A ideia de estabelecer um canal de comunicação com outras espécies saiu da ficção e entrou em laboratórios: desde 2025 pesquisas com apoio do Desafio Coller Dolittle premiaram uma equipe americana que identificou padrões em assobios de golfinhos que se aproximam, em função, de palavras. O resultado reforça que a combinação de microfones especializados e algoritmos pode revelar estruturas até então invisíveis ao ouvido humano.

A tecnologia já permite captar frequências além do alcance humano — morcegos chegam a emitir sons acima de 200 kHz, enquanto elefantes usam infrassons. Pioneiras como Katy Payne documentaram ruídos abaixo do espectro audível e criaram bancos de dados que hoje alimentam modelos de aprendizado de máquina. Pesquisadores da UCL e da Universidade Cornell usam esses acervos para treinar redes que associam vocalizações a sexo, idade e estados comportamentais.

O salto é promissor, com aplicações concretas: análise em tempo real pode antecipar movimentos de elefantes rumo a áreas agrícolas, por exemplo.
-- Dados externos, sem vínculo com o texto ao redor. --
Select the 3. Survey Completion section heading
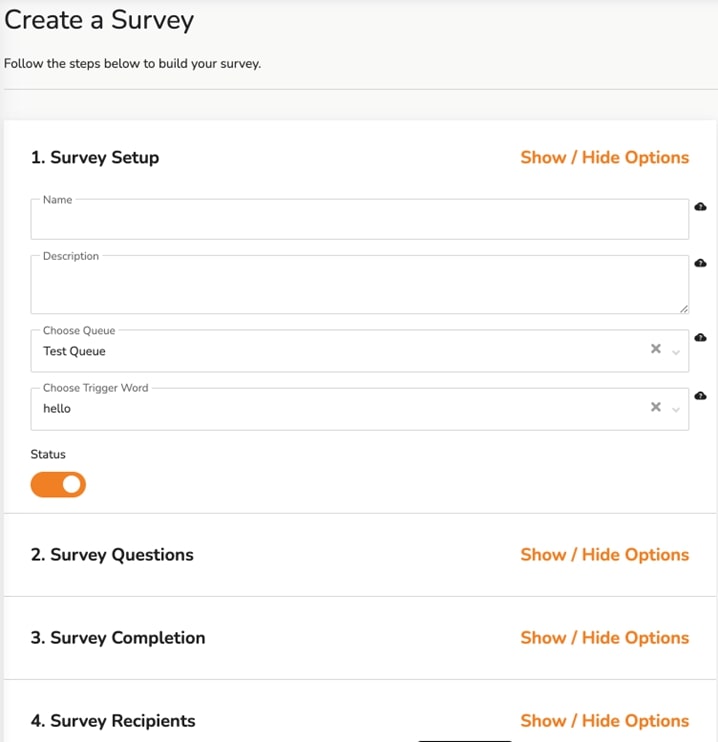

Mas há limitações práticas e metodológicas. Algoritmos podem confundir padrões quando há ruído de fundo constante ou espécies sobrepostas; por isso, investigadores como Alastair Pickering enfatizam a necessidade de curadoria humana para evitar falsos sinais e interpretações precipitados.
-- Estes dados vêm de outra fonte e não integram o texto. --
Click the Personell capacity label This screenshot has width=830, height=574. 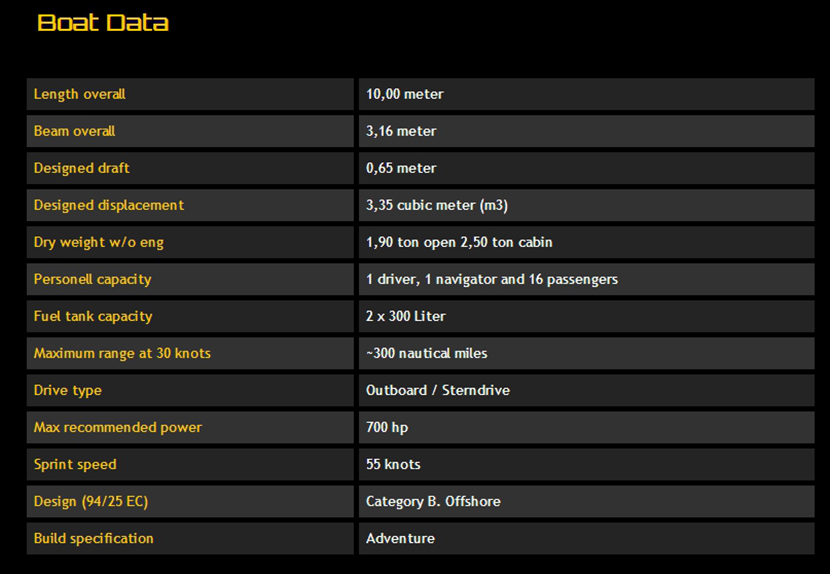(93, 279)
Em suma, a IA acelera a decodificação da comunicação animal e amplia o alcance da pesquisa, mas não transforma automaticamente sons em mensagens claras. O caminho até uma 'tradução' confiável passa por maior coleta de dados, validação rigorosa e debates sobre limites éticos — principalmente quando aplicações envolverem intervenção direta sobre comportamento animal ou uso em políticas públicas.